[Written problem] Return everything from the start of the entries down to and including the line containing "at that location.", word for word, and leave out the pictures.

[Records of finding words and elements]

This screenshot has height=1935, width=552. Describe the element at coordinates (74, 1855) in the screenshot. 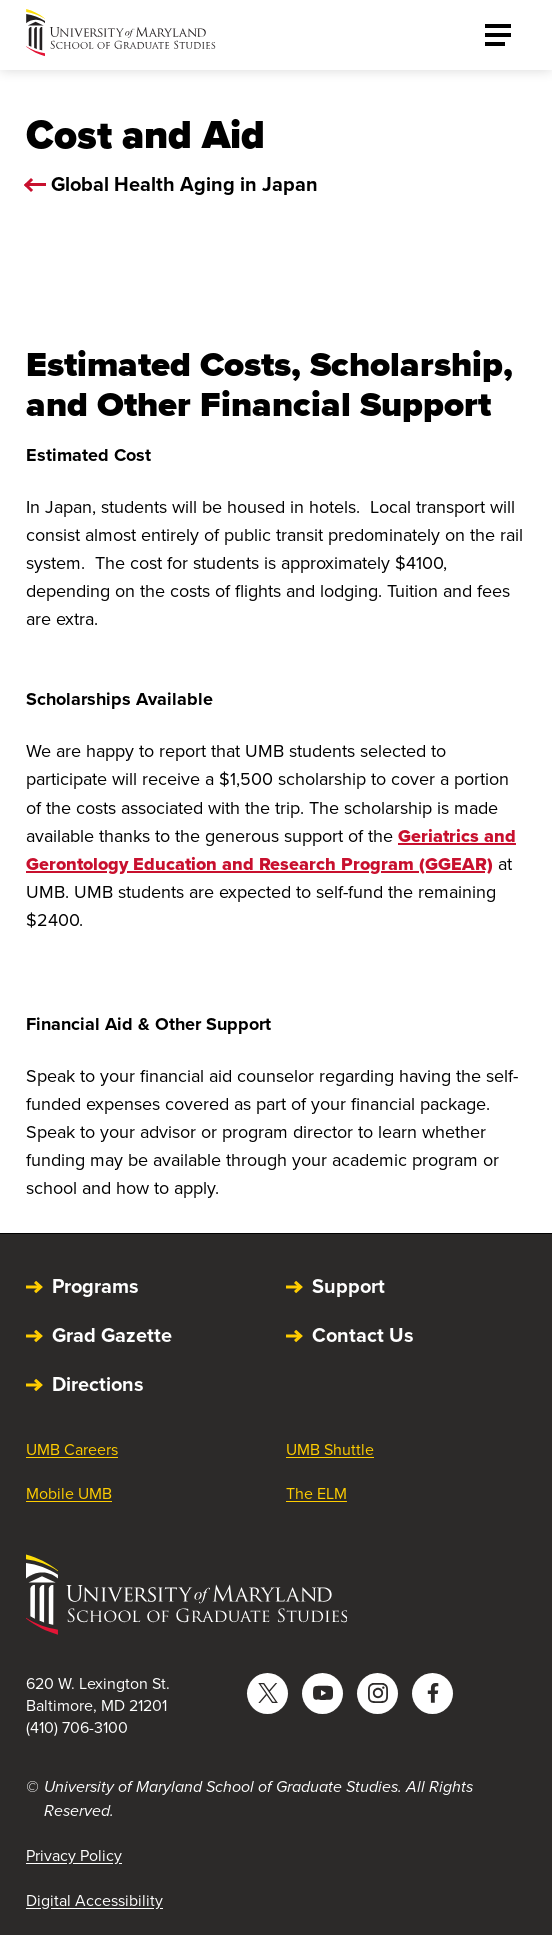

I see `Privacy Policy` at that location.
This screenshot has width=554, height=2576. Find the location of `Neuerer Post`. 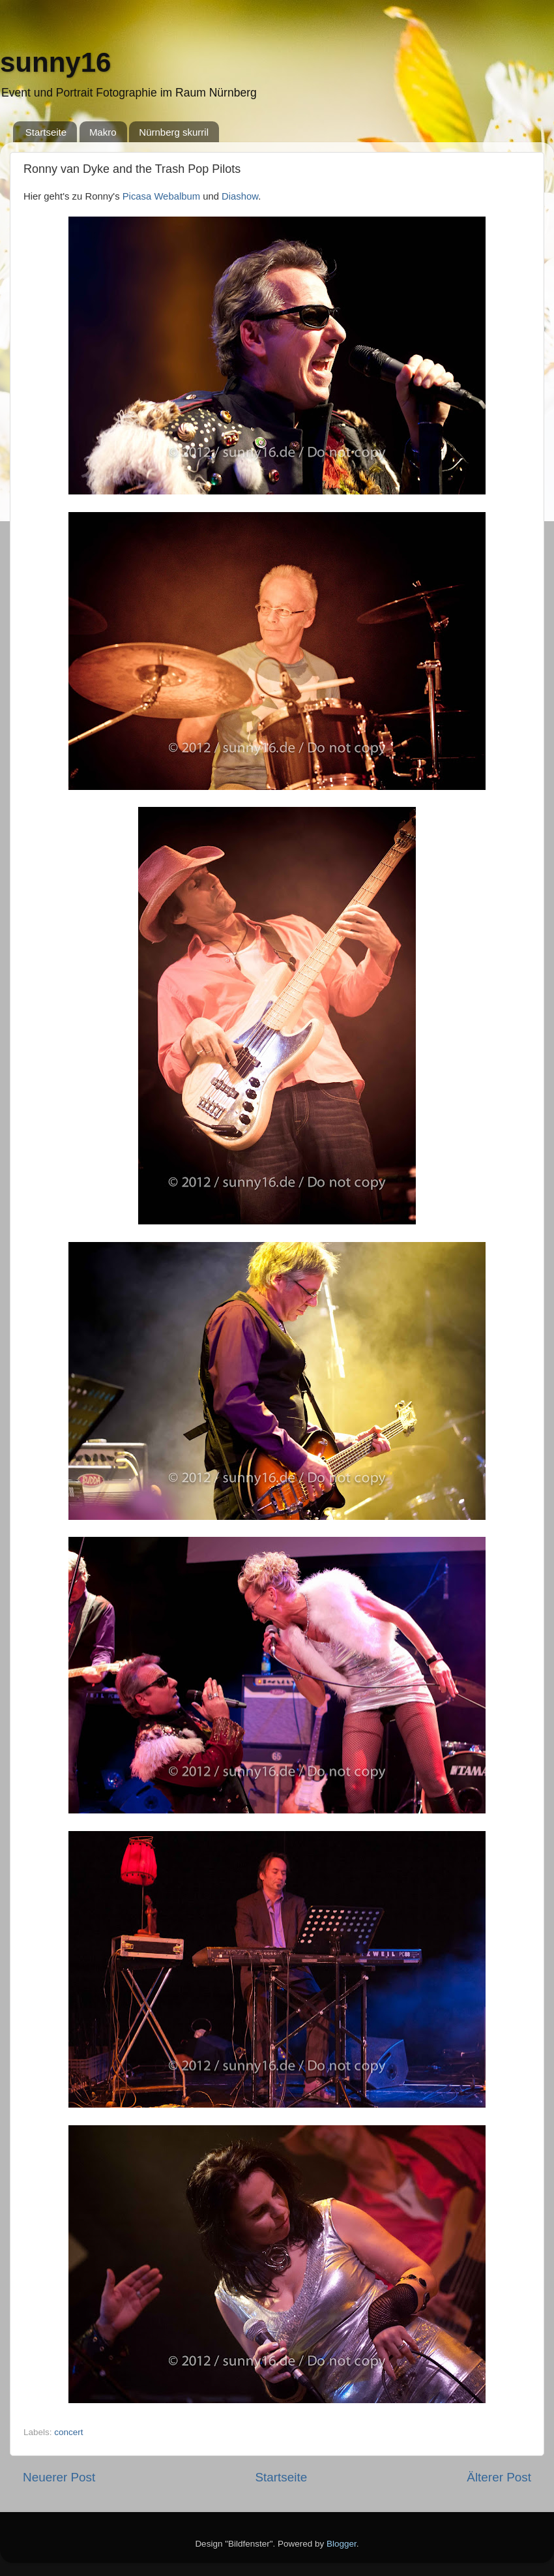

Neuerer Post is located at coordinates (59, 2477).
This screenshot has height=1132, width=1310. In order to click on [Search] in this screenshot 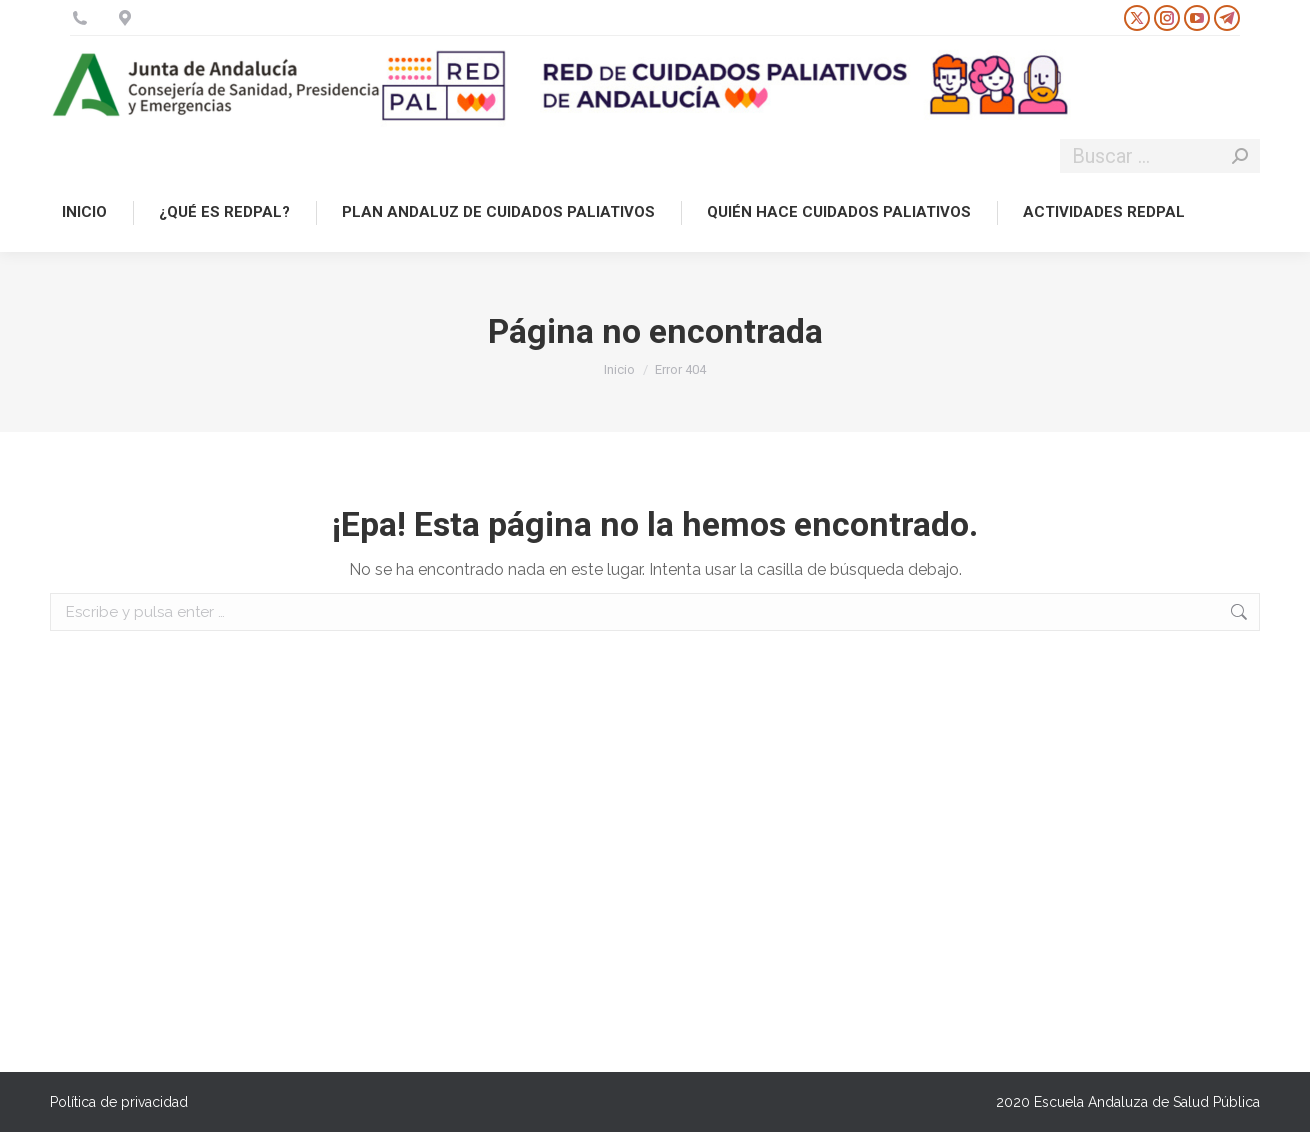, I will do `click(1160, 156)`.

[Completed exercise]
This screenshot has height=1935, width=552. Describe the element at coordinates (74, 1855) in the screenshot. 

I see `Privacy Policy` at that location.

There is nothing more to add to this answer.